Okay…that was interesting… Just got back from the planned Costco run we contemplated a couple of hours ago. And yea verily, I picked up a $25 cash card and tooled over to the gas pumps, there (I thought) to fill up the Dog Chariot.
Well. Not so much.
Miraculously, a line is empty so I drive right in and jump out of the car. Before I can stick the new cash card into the pump, I hear someone screaming.
Some guy is making a ruckus on the street that runs south of the Costco gas pumps, and he is completely, BATSH!T rabid. He’s yelling and screaming at the top of his lungs, in a total rage, flailing his fists in the air and jumping up and down. The guy defines Batsh!t. He’s either having a psychotic break or enjoying a bad trip on meth.

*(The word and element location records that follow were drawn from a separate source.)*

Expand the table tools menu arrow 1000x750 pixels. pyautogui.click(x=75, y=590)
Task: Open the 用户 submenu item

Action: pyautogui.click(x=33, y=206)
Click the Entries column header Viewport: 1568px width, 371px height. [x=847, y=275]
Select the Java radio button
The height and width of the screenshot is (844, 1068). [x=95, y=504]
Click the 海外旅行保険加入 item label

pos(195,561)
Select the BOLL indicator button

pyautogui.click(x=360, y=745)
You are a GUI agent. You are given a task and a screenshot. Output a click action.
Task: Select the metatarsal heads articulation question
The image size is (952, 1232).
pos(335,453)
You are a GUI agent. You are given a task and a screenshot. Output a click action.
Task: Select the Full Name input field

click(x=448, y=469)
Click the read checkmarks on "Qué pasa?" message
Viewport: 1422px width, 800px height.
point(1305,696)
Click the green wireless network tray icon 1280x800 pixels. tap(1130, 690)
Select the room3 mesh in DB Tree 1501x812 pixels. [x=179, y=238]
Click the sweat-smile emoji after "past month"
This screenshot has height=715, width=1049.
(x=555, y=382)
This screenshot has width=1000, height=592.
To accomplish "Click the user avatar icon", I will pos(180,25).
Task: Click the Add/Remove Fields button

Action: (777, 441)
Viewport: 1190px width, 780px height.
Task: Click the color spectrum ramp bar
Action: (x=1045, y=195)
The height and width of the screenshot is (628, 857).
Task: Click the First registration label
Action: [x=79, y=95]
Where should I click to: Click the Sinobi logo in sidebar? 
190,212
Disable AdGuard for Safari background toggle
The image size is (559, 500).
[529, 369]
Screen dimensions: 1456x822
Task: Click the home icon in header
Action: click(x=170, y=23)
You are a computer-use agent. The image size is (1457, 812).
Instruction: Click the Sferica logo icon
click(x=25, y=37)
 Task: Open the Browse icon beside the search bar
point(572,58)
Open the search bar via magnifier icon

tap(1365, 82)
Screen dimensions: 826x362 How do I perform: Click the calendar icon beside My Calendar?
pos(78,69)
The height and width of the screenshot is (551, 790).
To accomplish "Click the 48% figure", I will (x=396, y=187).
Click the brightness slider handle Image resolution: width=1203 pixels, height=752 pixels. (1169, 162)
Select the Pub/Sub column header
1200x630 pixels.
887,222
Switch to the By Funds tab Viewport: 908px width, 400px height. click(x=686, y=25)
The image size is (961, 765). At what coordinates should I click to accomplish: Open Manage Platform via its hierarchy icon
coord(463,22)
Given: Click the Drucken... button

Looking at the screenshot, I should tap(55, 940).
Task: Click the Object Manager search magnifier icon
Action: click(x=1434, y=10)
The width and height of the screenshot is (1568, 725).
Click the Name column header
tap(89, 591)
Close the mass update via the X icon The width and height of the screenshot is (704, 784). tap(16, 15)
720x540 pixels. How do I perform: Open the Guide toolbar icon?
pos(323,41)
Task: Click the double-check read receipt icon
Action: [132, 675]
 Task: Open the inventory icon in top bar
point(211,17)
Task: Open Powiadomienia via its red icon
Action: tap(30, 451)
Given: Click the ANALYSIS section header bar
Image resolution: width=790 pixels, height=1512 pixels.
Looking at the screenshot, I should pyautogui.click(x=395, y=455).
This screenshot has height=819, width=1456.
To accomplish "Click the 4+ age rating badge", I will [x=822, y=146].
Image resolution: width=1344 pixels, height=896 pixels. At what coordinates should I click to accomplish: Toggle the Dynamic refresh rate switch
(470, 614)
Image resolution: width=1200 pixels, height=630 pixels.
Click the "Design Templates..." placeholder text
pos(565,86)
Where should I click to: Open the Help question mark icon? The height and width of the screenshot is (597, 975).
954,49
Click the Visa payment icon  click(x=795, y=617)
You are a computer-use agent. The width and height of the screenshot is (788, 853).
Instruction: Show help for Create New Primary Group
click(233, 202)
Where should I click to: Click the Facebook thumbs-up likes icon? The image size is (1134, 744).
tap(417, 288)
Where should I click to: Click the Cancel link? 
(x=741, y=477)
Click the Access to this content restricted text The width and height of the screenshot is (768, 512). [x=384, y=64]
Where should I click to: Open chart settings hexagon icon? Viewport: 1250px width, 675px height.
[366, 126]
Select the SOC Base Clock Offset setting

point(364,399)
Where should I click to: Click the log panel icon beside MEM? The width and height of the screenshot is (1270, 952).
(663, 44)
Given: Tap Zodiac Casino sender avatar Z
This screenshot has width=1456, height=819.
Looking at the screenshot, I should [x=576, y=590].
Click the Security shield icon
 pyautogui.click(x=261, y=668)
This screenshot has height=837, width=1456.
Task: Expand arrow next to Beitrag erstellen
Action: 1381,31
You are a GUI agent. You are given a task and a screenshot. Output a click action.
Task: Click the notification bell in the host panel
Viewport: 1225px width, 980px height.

Or maybe a little of both.
This Costco stands on the north side of Montebello Road, which borders, just to the south, a pretty bad neighborhood. Despite the deceptively inviting park, the neighborhood is a dangerous slum. A friend of SDXB’s and mine lived in one of the apartment buildings there. He was a retired reporter, an old man with a gimpy leg who needed a cane to walk. He was murdered in the apartment parking lot by a couple of sh!theads who beat him unconscious (we hope) and then drove their stolen car back and forth over him twice.
That’s the kind of place it is.
The crazed guy was on the other side of the street, but I tend to lean toward the better part of valor, especially when I’m not armed. I don’t carry a pistol in the car, because I think there’s too much risk of having it stolen. Maybe I should, though…
So I put the gas cap back on, jumped into the car, locked the door, and drove off.
And was glad I did: by the time I pulled away from the gas pump, he had crossed the street and was jumping the wall into the Costco parking lot.
Now he climbs a paloverde tree next to the wall and tries to wrench one of its limbs off. He’s wrestling and thrashing and yanking at it. What happened after that, I do not know, because I got away from him. Presumably he wanted a tree branch to use as a weapon. Lucky for all of us he didn’t have a gun or a knife.
The car didn’t have enough gas to make it to tomorrow’s art lesson, which is on the near side of Scottsdale. So I drove up to the QT in our area — also not at all in what you’d call a “good neighborhood” — where I bought six gallons at $1.88. Didn’t notice how much Costco was charging, but I’ll betcha it wasn’t any less than that.
One reason I prefer Costco’s gas pumps to QT’s is that there’s always an attendant outside — a big, husky male attendant. At QT, the employees huddle inside an air-conditioned building with bullet-proof plastic between them and the hoi polloi. I didn’t see a Costco guy today, but didn’t look — he may have been inside his kiosk calling the cops. Who knows?
Today’s junket may turn out to be my last Costco trip. Trying to buy there without a credit card is just too, too damn much hassle.
I’d written out a check before I entered the store, so as to speed checkout. But just as I wrote in the amount, I realized damn! I forgot to buy the cash card. So I tell the cashier I’ll need to buy a cash card.
He now insists on adding the cash card into the amount already entered in his register, meaning I have to void the check I’ve already written and write a whole new check. This entails a lot of figuring out about how much $25 + the purchase + the cash back I’ve asked for will come to. I’m now getting flustered, because I don’t understand why he can’t just enter a second transaction and because the bitch standing in line behind me is clucking her tongue and tsking and groaning out loud, so this slows me down even more.
Can’t blame the bitch: Costco only has three lines open, so even though there aren’t many people in the store, the lines still go halfway back to the meat counter. This is a particularly infuriating trick that Costco likes to pull on Monday mornings. So I don’t fault her for being pissed. But she could, at least, keep her yap shut.
So that was my Costco adventure. It was discouraging enough that I believe I don’t want to shop there any more. I’m sure my son will pick up the packages of meat I need for the dogs. Otherwise…really, everything else I buy there can be had, in far less cost-inducing volume, somewhere else.
Costco dudes and dudettes: listen up! If you make it aversive to shop in your stores, it won’t be long before your stores go the way of Macy’s.